Lost Silent Film Featuring Clara Bow Discovered in a $20 Box of Old Reels
Bow, who also serves as inspiration for a new Taylor Swift song, was one of Hollywood’s first starlets
Silent film star Clara Bow, Hollywood’s first-ever “It Girl,” made a triumphant return at the San Francisco Silent Film Festival after one of her lost movies resurfaced in a Nebraska auction. The Pill Pounder was shown on April 11—more than a century after its 1923 premiere.
The iconic flapper, who captivated audiences with her charm and electrifying presence, is making headlines this spring for several reasons, as her name also serves as the closing track title for Taylor Swift’s new album, The Tortured Poets Department.
Filmmaker Gary Huggins stumbled across Bow’s lost movie after buying a box of 20 vintage reels at an auction in Omaha. He wanted just one reel, an old cartoon, but could only acquire it by bidding on the full package. Huggins placed a winning bid of just $20.
“It was the best $20 I’ve ever invested, for sure,” he tells Marlo Lundak of the local TV station WOWT, which first reported the find.
When he watched The Pill Pounder, Huggins recognized Bow immediately but was unfamiliar with the short film she appeared in. Upon further research, it became clear that the movie was thought to have been lost.
“It’s going to be surreal watching a film whose survival was unknown just six months ago,” Huggins told the Washington Post’s Cathy Free ahead of the film festival. “It’s such a charming little comedy that I hope audiences everywhere will get a chance to see it.”
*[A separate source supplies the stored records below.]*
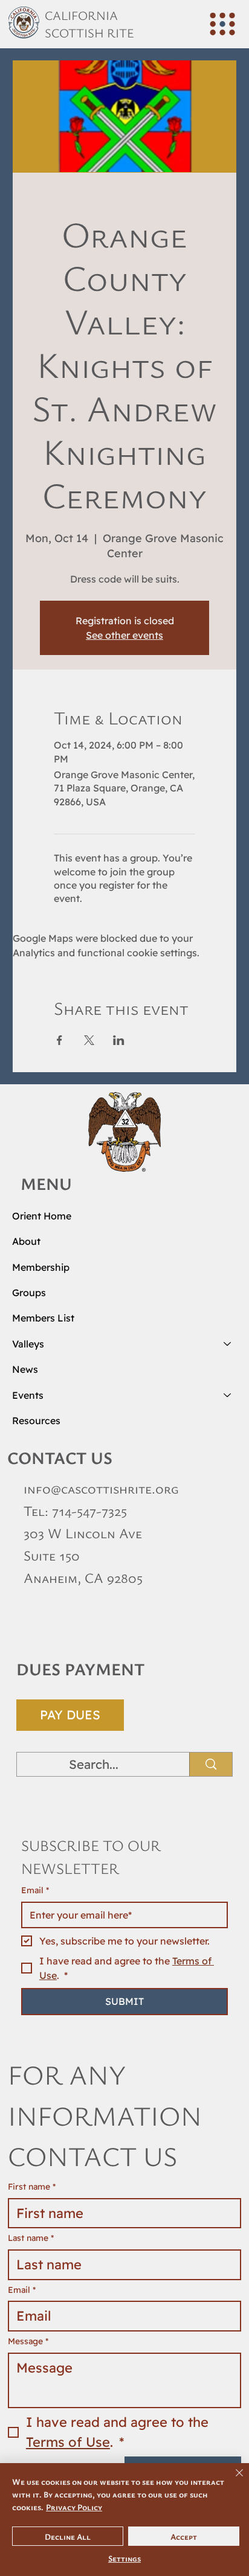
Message (28, 2341)
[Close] (232, 2480)
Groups (29, 1292)
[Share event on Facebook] (59, 1040)
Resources (36, 1420)
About (26, 1241)
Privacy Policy (74, 2507)
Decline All (68, 2536)
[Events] (228, 1395)
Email (35, 1890)
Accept (183, 2536)
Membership (41, 1267)
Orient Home (41, 1216)
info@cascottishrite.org (101, 1488)
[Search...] (211, 1764)
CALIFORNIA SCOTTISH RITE (89, 24)
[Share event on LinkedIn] (118, 1040)
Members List (43, 1318)
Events (28, 1395)
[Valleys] (228, 1344)
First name (32, 2186)
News (25, 1369)
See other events (124, 635)
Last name (31, 2237)
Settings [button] (124, 2558)
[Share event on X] (89, 1040)
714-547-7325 (89, 1510)
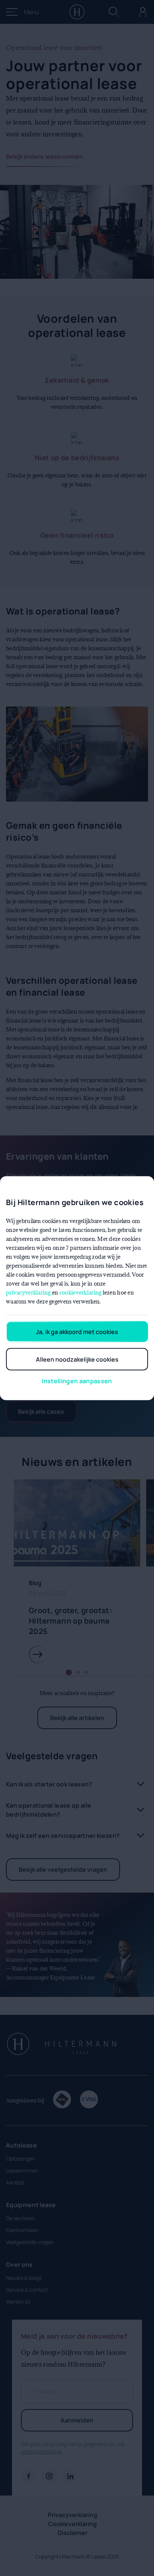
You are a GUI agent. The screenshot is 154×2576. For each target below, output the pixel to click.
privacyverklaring (28, 1292)
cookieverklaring (80, 1292)
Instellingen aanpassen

The Pill Pounder is one of Bow’s earliest films. The plot revolves around a pharmacist who hopes to host an illicit card game in the back of his drugstore. While Bow, 17, only appears in a few scenes, her early star power is evident.
An early review of the movie in the Exhibitors Trade Review called Bow “perhaps the most promising of the young actresses,” according to the American Film Institute. Bow rose to fame a few years later when she starred in It (1927), a film about an irresistibly cool and charming shopgirl named Betty Lou. She went on to star in over 40 silent films—and about a dozen talkies—and became one of America’s first sex symbols.
Huggins sold the reel to David Stenn, a Bow expert and biographer.
“When someone said to me, ‘Would you be interested in a print of The Pill Pounder?’ I assumed they were making fun of me because I thought, ‘Would I be interested? It would be a miracle.’ And it is a miracle,” Stenn tells WOWT.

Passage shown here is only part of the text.